Article in English | MEDLINE | ID: mdl-29766074

ABSTRACT

INTRODUCTION: Extubation failure in critically ill patients is associated with higher morbidity and mortality. Although predictors of failed extubation have been previously determined in intensive care unit (ICU) cohorts, relatively less attention has been directed toward this issue in patients with trauma. The aim of this study was to identify predictors of extubation failure among patients with trauma in a multidisciplinary ICU setting. METHODS: A prospective observational study of extubation failures (EF) was conducted at an American College of Surgeons level I trauma center over 3 years (2011-2013). Case-control patients (CC) were then compared with the study group (EF) with respect to demographic/clinical characteristics and outcomes. Failure of extubation was defined as reintubation within 72 hours following planned extubation. RESULTS: 7830 patients were admitted to the trauma service and 1098 (14%) underwent mechanical ventilation. 63 patients met inclusion criteria for the EF group and 63 comprised the CC group.
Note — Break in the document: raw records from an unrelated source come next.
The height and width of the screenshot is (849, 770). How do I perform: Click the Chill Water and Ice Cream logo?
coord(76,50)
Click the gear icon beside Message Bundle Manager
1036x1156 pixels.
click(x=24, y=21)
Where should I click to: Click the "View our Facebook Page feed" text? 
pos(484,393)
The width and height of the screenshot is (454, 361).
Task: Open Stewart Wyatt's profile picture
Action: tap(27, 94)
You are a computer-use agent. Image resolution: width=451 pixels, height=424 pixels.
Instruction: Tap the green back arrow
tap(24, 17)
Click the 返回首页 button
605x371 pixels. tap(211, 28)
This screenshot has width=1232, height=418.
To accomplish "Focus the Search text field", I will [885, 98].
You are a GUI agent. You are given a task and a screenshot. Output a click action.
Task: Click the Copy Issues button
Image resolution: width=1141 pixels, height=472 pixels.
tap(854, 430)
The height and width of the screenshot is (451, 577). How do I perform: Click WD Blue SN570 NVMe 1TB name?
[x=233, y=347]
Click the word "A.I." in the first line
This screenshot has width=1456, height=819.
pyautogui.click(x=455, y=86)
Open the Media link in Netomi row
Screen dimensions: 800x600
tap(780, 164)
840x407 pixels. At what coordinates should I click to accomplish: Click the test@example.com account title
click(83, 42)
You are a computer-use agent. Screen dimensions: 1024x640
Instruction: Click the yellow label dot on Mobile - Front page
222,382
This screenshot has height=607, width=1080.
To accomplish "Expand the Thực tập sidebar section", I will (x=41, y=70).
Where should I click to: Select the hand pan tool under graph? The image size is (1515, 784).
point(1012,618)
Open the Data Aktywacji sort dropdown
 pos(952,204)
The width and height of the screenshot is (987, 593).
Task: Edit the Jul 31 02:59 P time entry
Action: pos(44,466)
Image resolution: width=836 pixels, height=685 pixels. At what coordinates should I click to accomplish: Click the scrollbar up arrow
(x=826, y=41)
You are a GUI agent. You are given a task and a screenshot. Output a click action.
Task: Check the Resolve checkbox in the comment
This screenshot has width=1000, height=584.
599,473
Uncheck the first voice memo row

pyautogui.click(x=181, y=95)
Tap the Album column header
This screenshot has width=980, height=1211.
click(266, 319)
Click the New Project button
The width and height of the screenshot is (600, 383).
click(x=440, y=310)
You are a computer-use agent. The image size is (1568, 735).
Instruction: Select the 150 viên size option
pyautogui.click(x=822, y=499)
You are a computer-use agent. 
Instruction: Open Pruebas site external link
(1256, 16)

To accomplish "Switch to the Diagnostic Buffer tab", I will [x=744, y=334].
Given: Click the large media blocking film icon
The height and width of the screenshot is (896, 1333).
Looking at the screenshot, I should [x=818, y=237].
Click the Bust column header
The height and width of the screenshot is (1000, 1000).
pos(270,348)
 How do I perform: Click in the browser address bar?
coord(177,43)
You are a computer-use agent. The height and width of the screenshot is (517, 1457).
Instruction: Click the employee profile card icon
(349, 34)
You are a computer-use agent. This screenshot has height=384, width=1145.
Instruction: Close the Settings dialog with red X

The overall rate of extubation failure was 5.7% and mean time to reintubation was 13.0 hours. Groups (EF vs CC) were similar for Injury Severity Score (21 vs 21), Glasgow Coma Scale at extubation (11 vs 10), number of comorbidities (1.5 vs 1.7), injury mechanism (blunt 79% vs 74%), and body mass index (27.9 vs 27.2). In addition, groups were similar with respect to weaning protocol compliance (84% vs 89%, p=0.57). EF group had significantly increased ICU length of stay (LOS) (15.7 vs 7.4 days, p<0.001), ventilator days (13.3 vs 4.8, p<0.001), and mortality (9.5% vs 0%, p=0.03). Multiple regression analysis identified that EF was associated with increased odds of: (1) temperature >38°C at time of extubation (OR 5.9, 95% CI 1.7 to 20.8), and (2) non-surgeon intensivist consultation (OR 24.2, 95% CI 5.5 to 105.9). CONCLUSIONS: Extubation failure is associated with increased LOS, ventilator days, and mortality in patients with trauma. Fever at time of extubation is associated with extubation failure, and the presence of such should give pause in the decision to extubate. Non-surgeon intensivist involvement increases risk of extubation failure, and a surgical critical care service may be most appropriate for the management of ventilated patients with trauma. LEVEL OF EVIDENCE: III, Prognostic and epidemiological.